Cette organisation suggère une fonction de centralisation, au moins sur le plan administratif. La commanderie de la Landelle devait constituer le lieu où se concentraient la direction, la représentation et probablement la coordination des maisons qui lui étaient rattachées, même si les modalités concrètes de cette tutelle ne sont pas connues.

Personnel connu

Frère Jehan du Jardin

Frère Jehan du Jardin est attesté comme commandeur de la Landelle. Sa présence donne à la commanderie un ancrage personnel précis et confirme l’existence d’un gouvernement propre. En tant que commandeur, il se trouvait à la tête de la maison et de ses dépendances. Rien n’indique cependant la durée de son exercice, son origine ou d’autres charges qu’il aurait pu détenir.

Frère Hue Peinnet

Frère Hue Peinnet est connu comme membre de la commanderie de la Landelle. Cette mention atteste la présence, au sein de l’établissement, d’un personnel de frères distinct du seul commandeur. Son rôle exact n’est pas précisé, mais son appartenance confirme que la maison ne se réduisait pas à un simple nom de ressort territorial et possédait bien une réalité humaine et communautaire.

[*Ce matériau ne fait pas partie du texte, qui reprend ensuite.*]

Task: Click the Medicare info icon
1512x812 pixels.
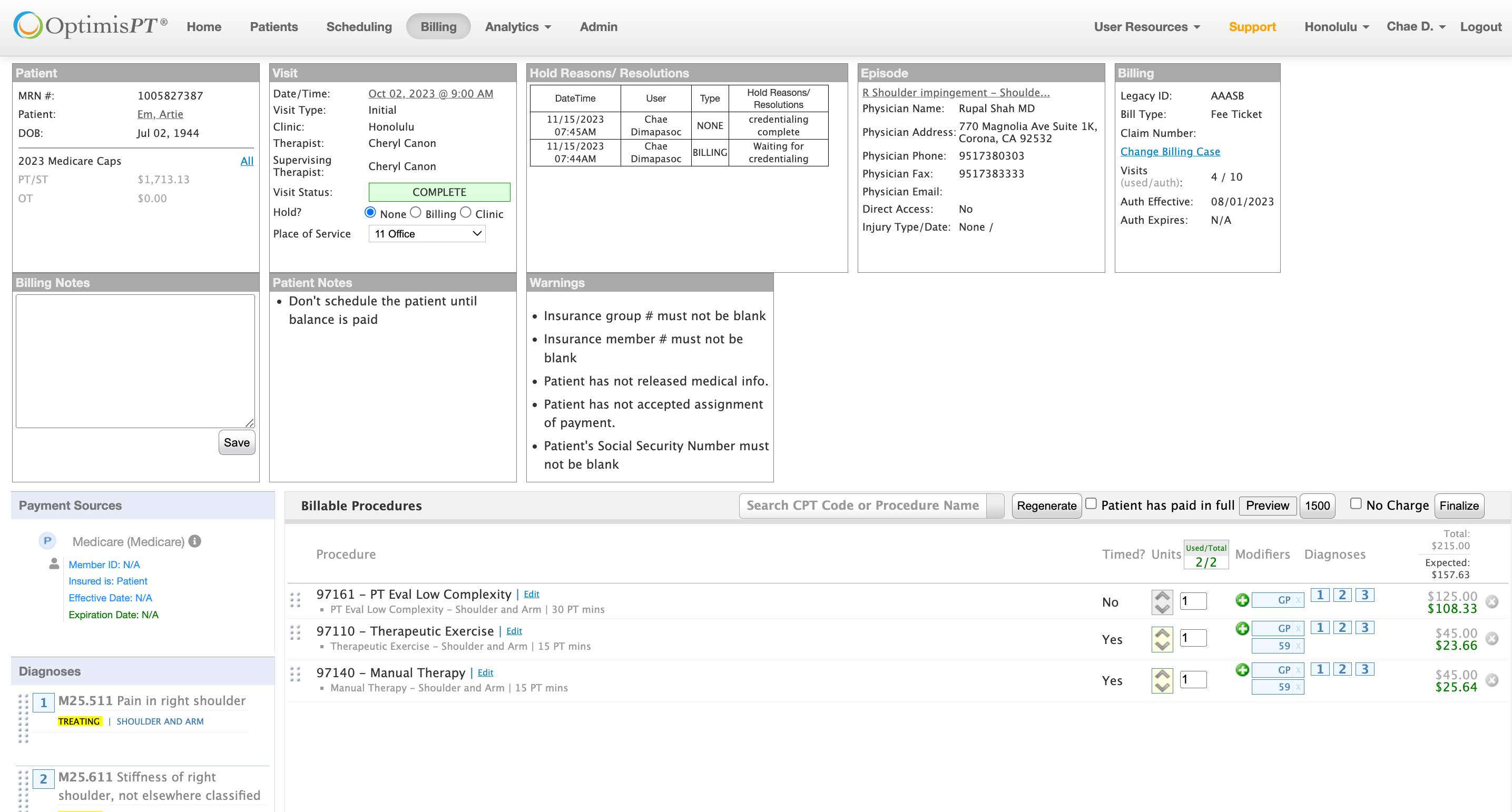Action: click(x=195, y=541)
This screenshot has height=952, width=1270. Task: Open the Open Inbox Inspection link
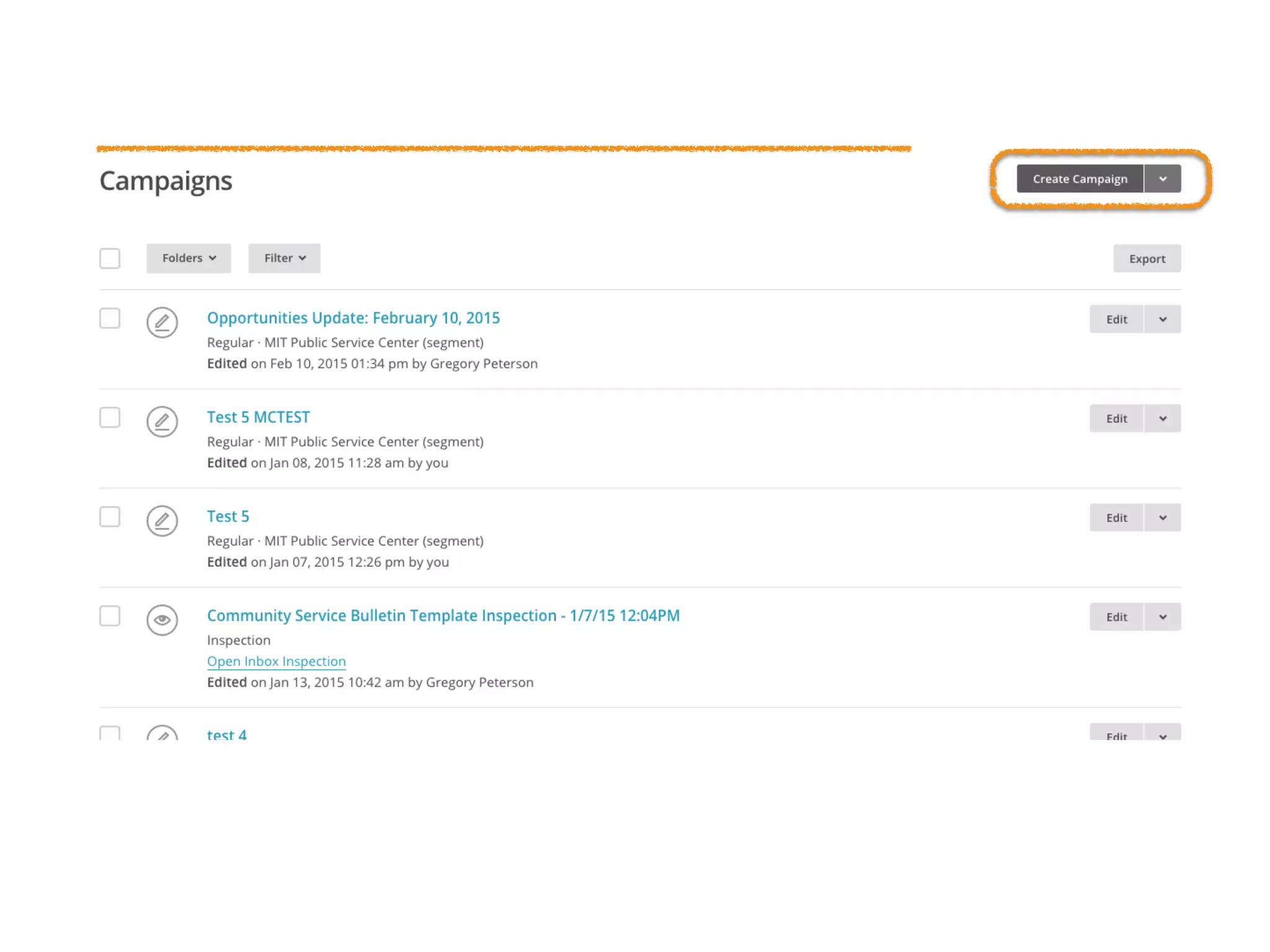pos(276,661)
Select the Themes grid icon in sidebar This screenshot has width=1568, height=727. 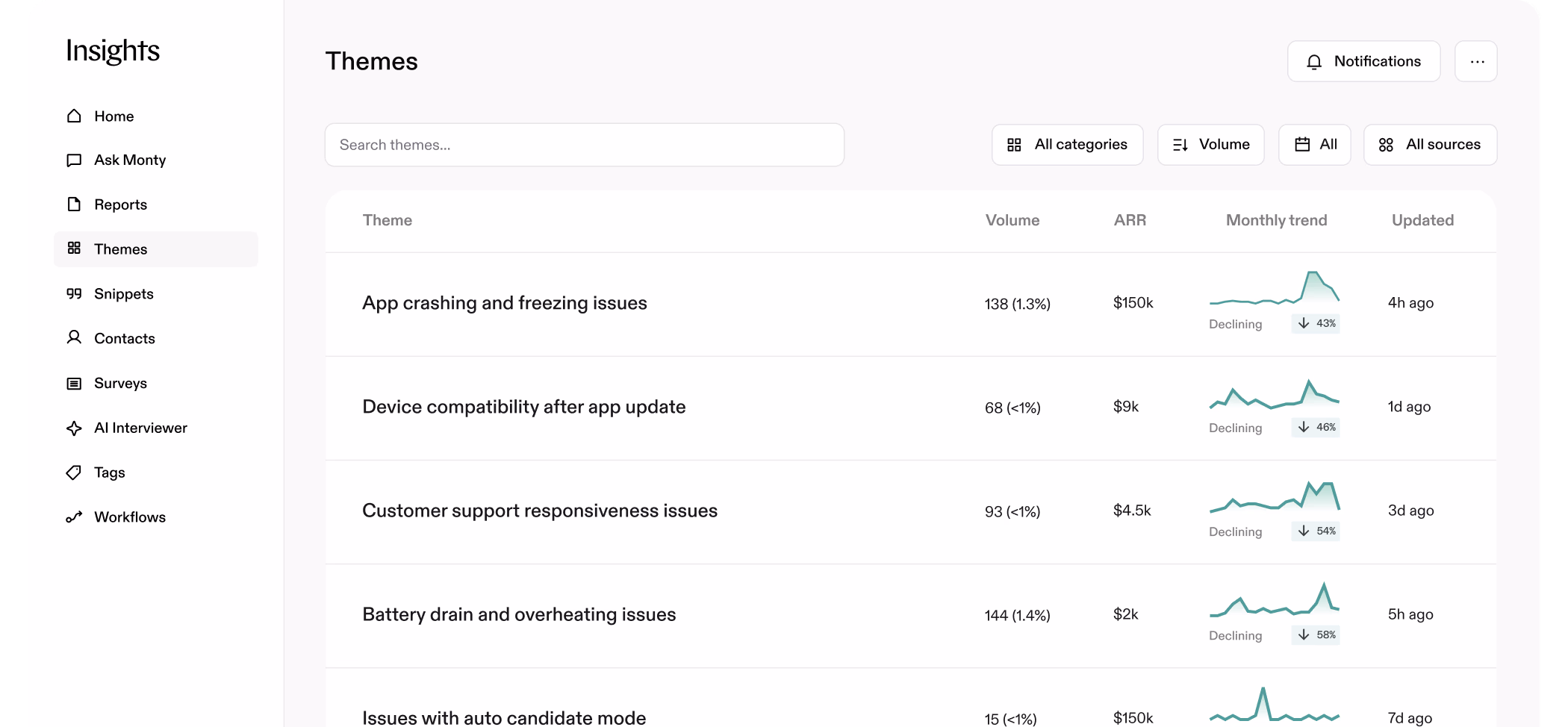click(74, 249)
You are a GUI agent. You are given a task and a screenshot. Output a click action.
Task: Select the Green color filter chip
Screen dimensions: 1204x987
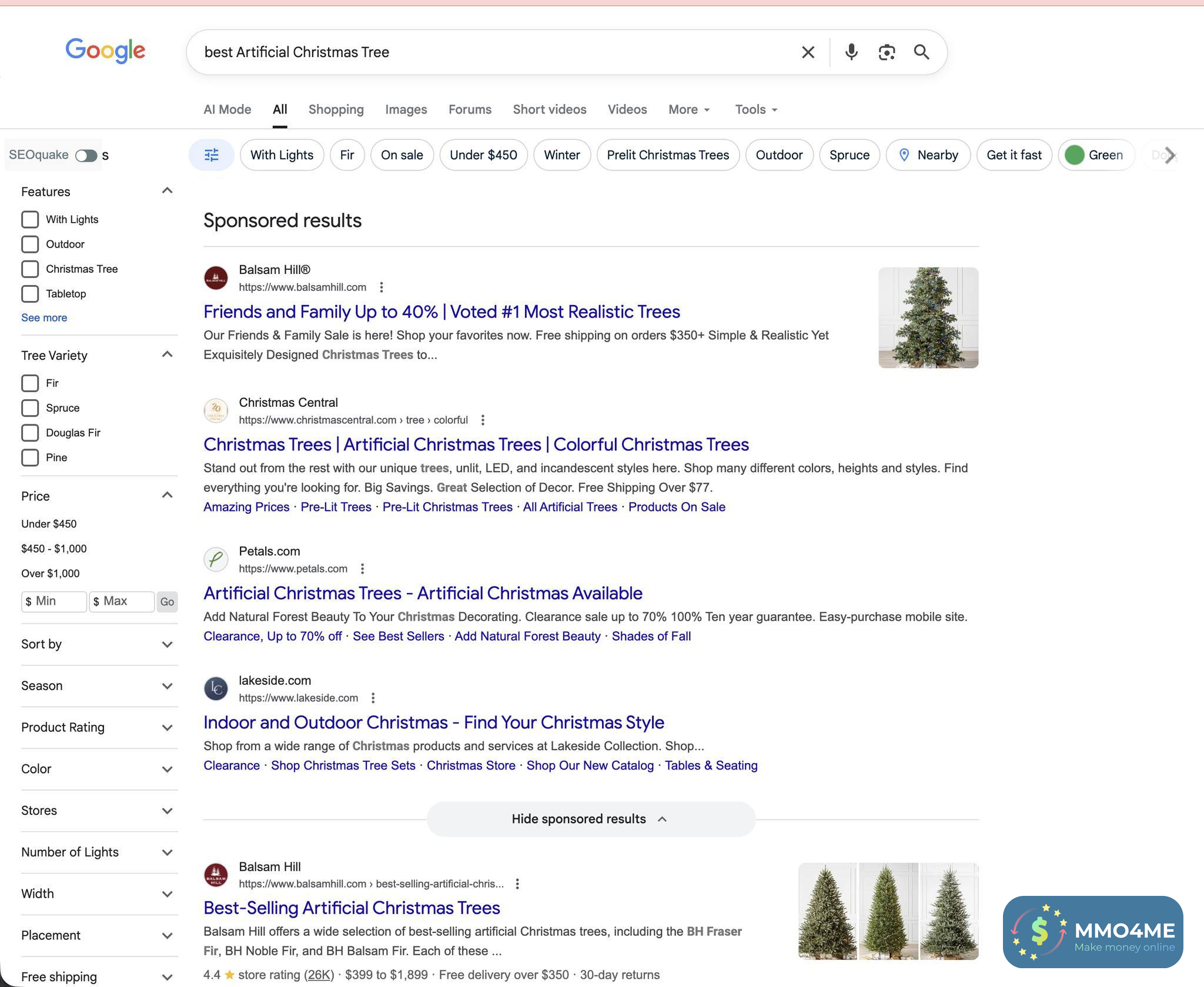[1095, 155]
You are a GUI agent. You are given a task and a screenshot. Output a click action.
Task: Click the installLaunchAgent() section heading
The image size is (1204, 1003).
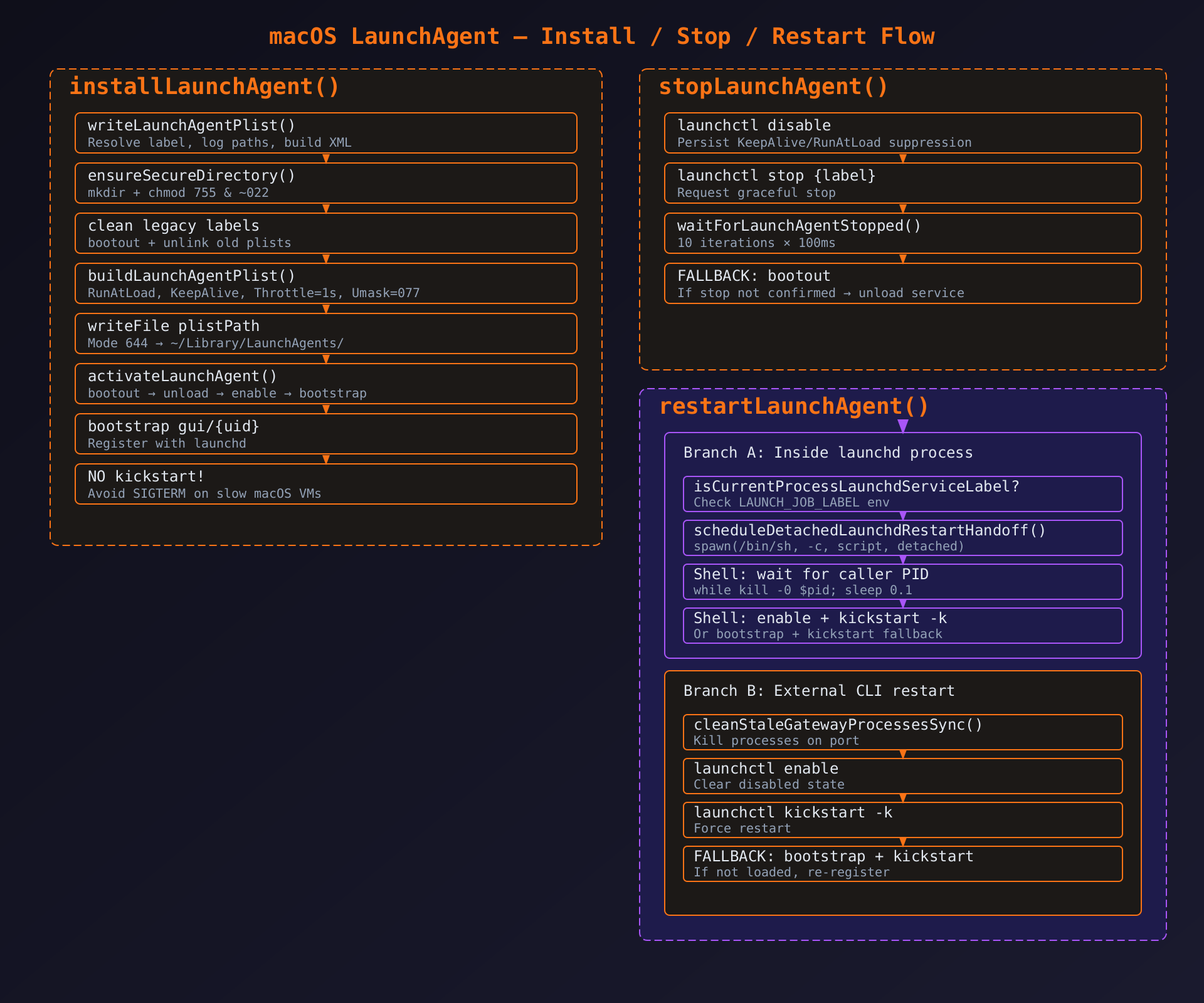(204, 87)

Place dans le prieuré de France

L’inscription de la Landelle dans le prieuré de France montre qu’elle participait aux cadres réguliers de l’administration hospitalière française. À l’échelle de cette province, elle apparaît comme une maison locale dotée d’une consistance propre, assez clairement définie pour être identifiée par son chef et par les maisons qui relevaient d’elle.

Sa place exacte dans la hiérarchie générale de l’ordre ne peut être précisée davantage. En revanche, son profil institutionnel est net : la Landelle formait un niveau intermédiaire entre l’autorité provinciale et des maisons subordonnées, ce qui lui conférait un rôle d’encadrement réel dans son ressort.

Portée historique

L’intérêt de la commanderie de la Landelle tient à la clarté de sa position institutionnelle malgré la rareté des informations conservées. En une seule attestation, on saisit un établissement hospitalier constitué, gouverné par un commandeur, peuplé d’au moins un autre frère et placé à la tête de deux dépendances nommées.

Les limites du dossier sont cependant nettes. L’origine de la maison, son implantation précise, l’étendue de son patrimoine, le poids respectif de Campeaux et de Broquel, ainsi que la durée de son activité ne peuvent être établis ici. Il n’en reste pas moins que la Landelle doit être regardée comme une véritable commanderie, c’est-à-dire comme un centre local de direction et d’administration au sein du prieuré de France au XIVe siècle.